## start Passage given

1756
The Seven Years War Begins
The Seven Years War, a global conflict known in America as the
French and Indian War, officially begins when England declares war on France.
However, fighting and skirmishes between England and France had been going on in
North America for years.
In the early 1750s, French expansion into the Ohio River valley
repeatedly brought France into armed conflict with the British colonies. In
1756–the first official year of fighting in the Seven Years War–the British
suffered a series of defeats against the French and their broad network of
Native American alliances. However, in 1757, British Prime Minister William
Pitt (the older) recognized the potential of imperial expansion that would come
out of victory against the French and borrowed heavily to fund an expanded war
effort. Pitt financed Prussia’s struggle against France and her allies in
Europe and reimbursed the colonies for the raising of armies in North America.

## end Passage given
## start Record excerpts

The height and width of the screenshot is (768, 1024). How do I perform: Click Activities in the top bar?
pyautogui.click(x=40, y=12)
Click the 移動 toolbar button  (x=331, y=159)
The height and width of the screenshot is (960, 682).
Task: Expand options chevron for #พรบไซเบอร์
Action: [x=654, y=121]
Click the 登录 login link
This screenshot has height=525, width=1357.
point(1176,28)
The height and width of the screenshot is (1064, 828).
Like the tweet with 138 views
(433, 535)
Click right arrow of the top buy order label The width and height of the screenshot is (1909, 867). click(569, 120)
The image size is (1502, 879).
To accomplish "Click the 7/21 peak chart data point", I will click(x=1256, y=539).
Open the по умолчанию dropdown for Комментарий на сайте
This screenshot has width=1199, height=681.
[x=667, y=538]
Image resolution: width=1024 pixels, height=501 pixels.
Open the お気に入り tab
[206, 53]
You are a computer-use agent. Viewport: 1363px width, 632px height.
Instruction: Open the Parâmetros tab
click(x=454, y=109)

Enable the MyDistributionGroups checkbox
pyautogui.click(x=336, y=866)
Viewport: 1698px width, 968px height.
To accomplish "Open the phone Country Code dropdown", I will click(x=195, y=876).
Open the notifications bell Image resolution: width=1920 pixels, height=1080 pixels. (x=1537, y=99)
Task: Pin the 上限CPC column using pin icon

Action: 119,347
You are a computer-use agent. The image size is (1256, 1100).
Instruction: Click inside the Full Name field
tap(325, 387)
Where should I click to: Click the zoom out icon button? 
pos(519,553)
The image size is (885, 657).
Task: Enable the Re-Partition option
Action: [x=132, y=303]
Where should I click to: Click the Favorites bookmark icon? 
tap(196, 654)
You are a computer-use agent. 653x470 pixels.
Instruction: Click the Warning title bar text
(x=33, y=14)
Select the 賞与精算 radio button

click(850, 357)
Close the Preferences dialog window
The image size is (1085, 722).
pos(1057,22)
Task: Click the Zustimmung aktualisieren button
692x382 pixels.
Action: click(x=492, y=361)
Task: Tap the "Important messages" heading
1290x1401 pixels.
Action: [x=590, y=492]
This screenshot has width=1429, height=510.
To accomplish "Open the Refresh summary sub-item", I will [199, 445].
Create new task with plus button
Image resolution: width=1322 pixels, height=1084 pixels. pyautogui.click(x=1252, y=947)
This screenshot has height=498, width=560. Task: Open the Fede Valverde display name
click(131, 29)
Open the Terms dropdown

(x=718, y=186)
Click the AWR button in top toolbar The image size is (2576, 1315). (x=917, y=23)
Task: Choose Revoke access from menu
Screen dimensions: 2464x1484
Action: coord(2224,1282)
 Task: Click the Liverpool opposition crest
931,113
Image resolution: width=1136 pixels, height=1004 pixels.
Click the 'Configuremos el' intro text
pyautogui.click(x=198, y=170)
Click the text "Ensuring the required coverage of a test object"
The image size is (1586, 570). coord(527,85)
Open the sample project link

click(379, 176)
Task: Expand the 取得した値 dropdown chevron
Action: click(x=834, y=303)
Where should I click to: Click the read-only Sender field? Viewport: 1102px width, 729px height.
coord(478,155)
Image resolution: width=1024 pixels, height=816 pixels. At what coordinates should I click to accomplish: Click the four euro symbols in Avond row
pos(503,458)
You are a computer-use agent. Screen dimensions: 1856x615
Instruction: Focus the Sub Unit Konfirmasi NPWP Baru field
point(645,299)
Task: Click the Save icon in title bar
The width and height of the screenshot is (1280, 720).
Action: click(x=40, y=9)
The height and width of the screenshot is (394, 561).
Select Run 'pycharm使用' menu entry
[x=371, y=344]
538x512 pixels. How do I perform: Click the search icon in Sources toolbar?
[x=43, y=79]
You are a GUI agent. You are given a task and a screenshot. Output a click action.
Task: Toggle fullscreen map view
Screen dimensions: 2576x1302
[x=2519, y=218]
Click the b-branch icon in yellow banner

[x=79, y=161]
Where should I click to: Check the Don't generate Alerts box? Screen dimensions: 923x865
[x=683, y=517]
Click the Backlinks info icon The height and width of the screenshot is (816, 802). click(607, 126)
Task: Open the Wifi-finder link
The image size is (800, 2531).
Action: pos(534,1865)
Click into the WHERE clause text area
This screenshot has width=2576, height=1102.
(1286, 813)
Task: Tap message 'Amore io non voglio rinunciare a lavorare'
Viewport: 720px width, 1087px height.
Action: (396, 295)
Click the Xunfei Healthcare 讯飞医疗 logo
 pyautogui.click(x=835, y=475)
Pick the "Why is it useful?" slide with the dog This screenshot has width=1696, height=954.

## end Record excerpts

▶ _Jobs_:
- A) In the passage on the Seven Years War, what was the conflict called in America?
- B) Duplicate the section of the passage on the Seven Years War that begins with the words containing "In the early" and ends with "in North America.".
The data is not needed for the work that comes next.

▶ _Answers to the tasks_:
- A) The French and Indian War.

- B)
In the early 1750s, French expansion into the Ohio River valley
repeatedly brought France into armed conflict with the British colonies. In
1756–the first official year of fighting in the Seven Years War–the British
suffered a series of defeats against the French and their broad network of
Native American alliances. However, in 1757, British Prime Minister William
Pitt (the older) recognized the potential of imperial expansion that would come
out of victory against the French and borrowed heavily to fund an expanded war
effort. Pitt financed Prussia’s struggle against France and her allies in
Europe and reimbursed the colonies for the raising of armies in North America.